To elucidate the antibacterial mechanism of HCP-DMH-Cl, morphological alterations of bacterial cells were systematically investigated via SEM. Figure 9 displays SEM images of E. coli and S. aureus after exposure to HCP-DMH-Cl. The control group of E. coli exhibited a typical rod-shaped morphology with a smooth, intact cell wall (Figure 9a), whereas cells treated with HCP-DMH-Cl displayed a significantly roughened surface with irregular perforations (Figure 9b). For S. aureus, the control group of cells maintained a grape-like cluster structure with a homogeneous surface (Figure 9c), but treatment with HCP-DMH-Cl induced cytoplasmic leakage and cellular shrinkage (Figure 9d). These observations suggest that HCP-DMH-Cl compromises the structural integrity of the bacterial cell envelope. While the exact molecular mechanism requires further investigation, it is plausible to propose that the observed envelope disruption may be attributed to oxidative damage induced by the compound, a hypothesis consistent with the known chemistry of N-halamine compounds [51].

4. Conclusions

In this study, we report a facile synthetic strategy for preparing chloride-regenerable porous tubular antibacterial polymers via a combination of Friedel–Crafts alkylation and nucleophilic substitution reactions.
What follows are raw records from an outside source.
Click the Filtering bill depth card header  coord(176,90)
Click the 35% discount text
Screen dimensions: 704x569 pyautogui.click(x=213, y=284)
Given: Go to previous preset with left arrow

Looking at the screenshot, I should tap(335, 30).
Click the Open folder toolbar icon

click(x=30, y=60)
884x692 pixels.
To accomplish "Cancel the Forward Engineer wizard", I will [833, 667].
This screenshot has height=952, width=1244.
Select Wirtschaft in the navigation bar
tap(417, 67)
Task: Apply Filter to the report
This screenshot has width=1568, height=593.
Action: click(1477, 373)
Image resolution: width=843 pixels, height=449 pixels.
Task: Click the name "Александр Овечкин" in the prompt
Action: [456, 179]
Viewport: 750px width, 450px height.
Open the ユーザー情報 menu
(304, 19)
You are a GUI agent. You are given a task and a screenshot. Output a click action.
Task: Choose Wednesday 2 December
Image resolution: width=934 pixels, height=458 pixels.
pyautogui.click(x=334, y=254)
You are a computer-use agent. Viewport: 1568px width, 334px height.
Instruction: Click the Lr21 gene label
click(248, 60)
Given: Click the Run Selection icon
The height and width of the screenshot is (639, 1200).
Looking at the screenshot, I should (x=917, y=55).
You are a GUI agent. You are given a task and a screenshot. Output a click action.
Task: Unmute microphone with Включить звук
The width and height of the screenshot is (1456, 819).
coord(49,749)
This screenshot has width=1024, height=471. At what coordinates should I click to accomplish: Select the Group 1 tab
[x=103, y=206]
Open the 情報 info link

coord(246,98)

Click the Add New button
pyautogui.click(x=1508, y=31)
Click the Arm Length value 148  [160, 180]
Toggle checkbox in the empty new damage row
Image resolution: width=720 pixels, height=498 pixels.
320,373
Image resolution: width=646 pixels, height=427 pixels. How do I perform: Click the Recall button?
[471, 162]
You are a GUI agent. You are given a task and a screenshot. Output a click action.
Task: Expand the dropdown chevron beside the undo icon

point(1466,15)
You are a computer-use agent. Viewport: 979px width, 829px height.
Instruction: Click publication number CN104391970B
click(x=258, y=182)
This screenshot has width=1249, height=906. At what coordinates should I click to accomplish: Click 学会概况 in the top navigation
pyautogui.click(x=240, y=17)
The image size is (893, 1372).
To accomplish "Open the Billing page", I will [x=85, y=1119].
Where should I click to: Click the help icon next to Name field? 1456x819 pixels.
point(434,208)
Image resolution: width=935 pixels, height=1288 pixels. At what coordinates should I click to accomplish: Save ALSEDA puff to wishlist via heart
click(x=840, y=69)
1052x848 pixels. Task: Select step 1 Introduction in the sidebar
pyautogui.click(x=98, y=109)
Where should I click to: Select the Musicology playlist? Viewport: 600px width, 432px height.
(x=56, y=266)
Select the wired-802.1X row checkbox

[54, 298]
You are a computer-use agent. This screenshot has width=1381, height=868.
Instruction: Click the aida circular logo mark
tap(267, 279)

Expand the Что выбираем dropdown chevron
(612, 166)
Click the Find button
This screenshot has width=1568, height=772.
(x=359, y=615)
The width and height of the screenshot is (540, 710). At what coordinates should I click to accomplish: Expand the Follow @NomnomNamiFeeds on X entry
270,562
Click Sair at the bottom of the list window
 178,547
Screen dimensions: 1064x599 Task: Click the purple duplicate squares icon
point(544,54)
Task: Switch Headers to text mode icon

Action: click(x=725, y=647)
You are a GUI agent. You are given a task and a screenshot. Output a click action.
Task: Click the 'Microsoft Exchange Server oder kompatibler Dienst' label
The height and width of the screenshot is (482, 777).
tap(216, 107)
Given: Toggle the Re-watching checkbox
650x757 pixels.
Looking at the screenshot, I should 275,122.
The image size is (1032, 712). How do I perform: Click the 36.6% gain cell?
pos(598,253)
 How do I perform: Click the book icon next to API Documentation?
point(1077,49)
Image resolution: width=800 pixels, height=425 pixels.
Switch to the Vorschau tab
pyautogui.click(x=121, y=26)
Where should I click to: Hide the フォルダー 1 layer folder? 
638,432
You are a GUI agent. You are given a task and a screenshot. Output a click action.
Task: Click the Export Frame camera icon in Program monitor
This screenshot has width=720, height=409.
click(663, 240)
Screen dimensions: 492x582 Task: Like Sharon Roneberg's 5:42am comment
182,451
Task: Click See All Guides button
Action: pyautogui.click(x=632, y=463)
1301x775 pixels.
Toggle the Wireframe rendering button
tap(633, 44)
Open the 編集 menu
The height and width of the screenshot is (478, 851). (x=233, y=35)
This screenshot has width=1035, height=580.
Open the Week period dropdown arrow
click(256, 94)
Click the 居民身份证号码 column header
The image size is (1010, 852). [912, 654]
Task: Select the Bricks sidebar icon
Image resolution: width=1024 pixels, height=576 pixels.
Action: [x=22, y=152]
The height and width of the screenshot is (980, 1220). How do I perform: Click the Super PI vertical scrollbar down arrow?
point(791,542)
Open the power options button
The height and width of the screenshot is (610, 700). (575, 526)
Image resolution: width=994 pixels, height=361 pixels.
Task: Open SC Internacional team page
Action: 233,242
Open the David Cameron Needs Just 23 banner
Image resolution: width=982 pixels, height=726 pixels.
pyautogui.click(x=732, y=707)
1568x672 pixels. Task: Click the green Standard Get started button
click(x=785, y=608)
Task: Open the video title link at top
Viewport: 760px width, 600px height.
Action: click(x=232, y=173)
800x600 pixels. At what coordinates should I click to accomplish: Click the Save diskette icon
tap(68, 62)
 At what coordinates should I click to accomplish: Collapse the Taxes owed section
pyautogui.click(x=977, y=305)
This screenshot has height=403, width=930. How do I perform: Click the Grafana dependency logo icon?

DMH moieties were covalently grafted onto the tubular HCP surface through sequential bromomethylation and nucleophilic substitution modifications. During chlorination, the hydantoin groups in HCP-DMH were converted into N-halamine structures via in situ chlorination, yielding the bactericidal form HCP-DMH-Cl. SEM characterization revealed that the tubular morphology of HCP remained intact after multistep functionalization, demonstrating its good structural stability. Combined characterization by FT-IR, XPS, XRD, and WCA measurements confirmed the successful synthesis of HCP-DMH-Cl. The highest oxidative chlorine content in HCP-DMH-Cl was obtained at 25 °C with a chlorination time of 2 h. Antibacterial assays demonstrated that 200 µg/mL of HCP-DMH-Cl achieved sterilization efficiencies of 94.5% against E. coli and 98.3% against S. aureus. In comparison to conventional polymer-based N-halamines or surface-immobilized chlorinated coatings, HCP-DMH-Cl exhibits desirable stability, reusability, and diffusion properties. The polymer’s porous architecture enables intimate integration of functional groups, in sharp contrast to thin-film coatings prone to delamination or deactivation. Compared with conventional polymer-based N-halamines or surface-coated chlorinated materials, the present HCP-DMH-Cl system provides a porous tubular framework capable of integrating rechargeable antibacterial sites within an accessible three-dimensional architecture. This structural design may offer advantages in terms of active-site utilization, mass transport, and regeneration efficiency. Notably, the tunable halogenation degree may offer opportunities to tailor antibacterial performance for specific non-implantable applications, such as reusable antimicrobial surfaces.